De plus, théoriquement, si l’ensemble des événements - le flux d’événements - qui ont constitué mon présent peuvent être rejoués, alors je reviendrais au même stade (c’est très théorique certes car il faudrait sans doute TOUS les événements de l’univers pour y arriver).
Pour les curieux, le fait d'agréger des événements dans un ordre chronologique afin de déterminer la valeur actuelle de la donnée (donnée à un moment T), s'appelle une transformation par restriction chronologique.
Pour des définitions plus techniques:
un événement représente un changement d’état qui par nature est immuable. Il ne peut n’y être modifié ni supprimé (sauf si il devient obsolète)
un flux d’événements est un ensemble d’événements du même type. Il peut être vu comme un historique des changements d’état
une donnée à un moment T est l’ensemble des valeurs actuelles d’un objet. En théorie, en rejouant le flux d’événements d’un objet depuis son origine, nous sommes censés retrouver le même état actuel, la même donnée au moment T
Patrons de conception événementiel
Si je reviens à un contexte technologique, l'architecture événementielle peut aider à capturer les changements dans des systèmes sources, produire des flux d’événements qui seront consommés par des systèmes cibles.
Un événement serait par exemple, une modification d’une ligne dans une base de données, un clic sur une page web ou un changement excessif de consommation des ressources infonuagiques.
Jusqu’ici, je vous parle de l’approvisionnement événementiel (Event sourcing), c’est-à-dire un patron de conception focalisé sur les changements d’états d’une application ou d’une donnée.
Un autre patron est aussi fréquemment utilisé : la transformation de flux d'événements (Event Stream Processing). Pour illustrer cela et faire original (donc ne pas prendre l’exemple tant exploité de la fraude bancaire), je vais parler des voitures autonomes.
Une voiture autonome possède un logiciel de conduite, qui, selon les niveaux d’autonomie, permet de soustraire certaines actions du pilote humain. Pour y arriver, le logiciel utilise bon nombre de capteurs (ultrasons, LiDAR, caméra, accéléromètre…) qui vont agir comme des producteurs d’événements. Ces événements vont être alors agrégés, sur une fenêtre de temps par exemple, pour calculer la distance de freinage nécessaire par rapport aux véhicules proches et donc déterminer les actions à suivre.

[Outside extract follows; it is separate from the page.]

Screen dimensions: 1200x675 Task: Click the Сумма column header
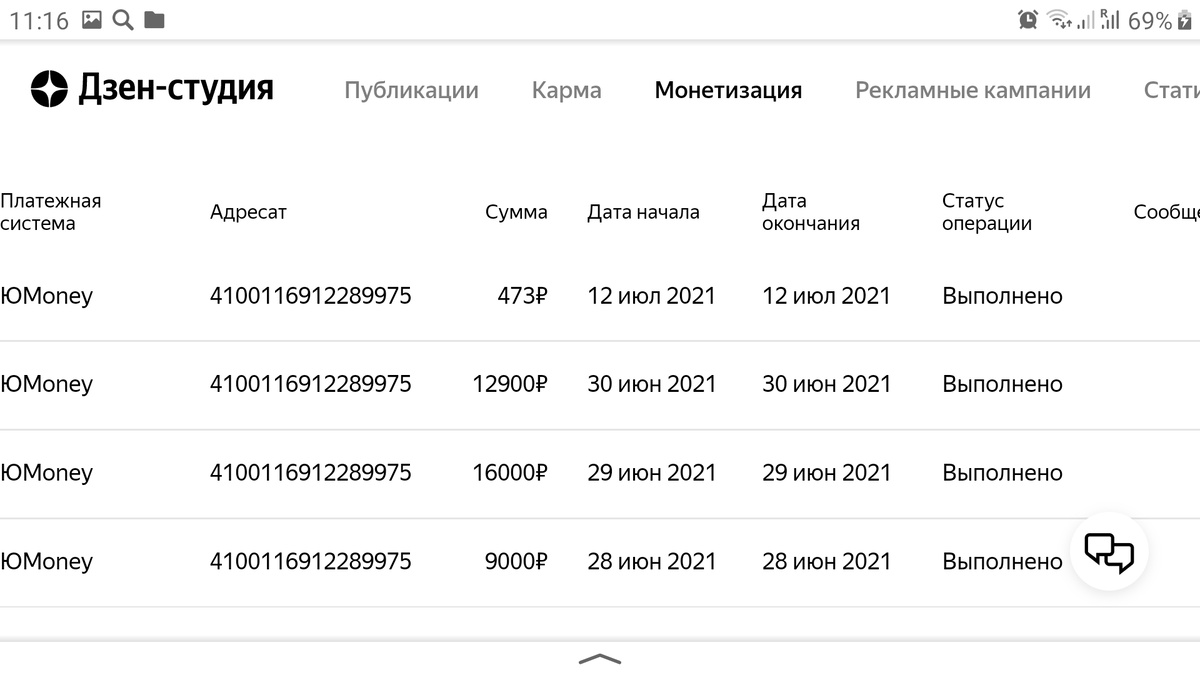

Exemple concret : si la voiture de devant freine doucement et qu’il y a une voiture proche à l'arrière, la voiture autonome ne va pas freiner brusquement, mais adapter son freinage (voire se déporter pour certaines). C’est l'agrégation de ces deux données issues des capteurs qui permet de fournir une nouvelle donnée qui est exploitée par le logiciel pilote.
Le principe de la transformation de flux d'événements est assez simple : prendre des événements et les transformer en nouveaux événements pour les enrichir, les agréger, les filtrer, les adapter, les analyser… Il s’agit donc de créer de nouvelles données qui seront plus facilement exploitables ou encore qui auront plus de valeur métier.
Dans un contexte moins tendance, la transformation de flux d’événements peut servir simplement à migrer des données d’une base de données historique vers plusieurs bases de données avec des règles de filtrage différentes, en enrichissant les données qui seraient manquantes (en appelant des web services) afin de découpler les données intelligemment.
Je vous donne mes raisons d’utiliser une architecture événementielle :
centraliser et d’uniformiser l’accès à vos données
suivre le changement d’état de vos données
faire des études comportementales sur vos données et de générer de nouvelles données
L’architecture événementielle ne permet pas :
l’amélioration de la qualité de vos applications et de vos données par le simple fait d’utiliser ce genre d’architecture - AKA par magie
à rendre plus facile le développement ni le déploiement de tous vos systèmes sans former les équipes
l’attraction des nouveaux clients ou talents parce que l’architecture événementielle est "vendeur" ou "hype"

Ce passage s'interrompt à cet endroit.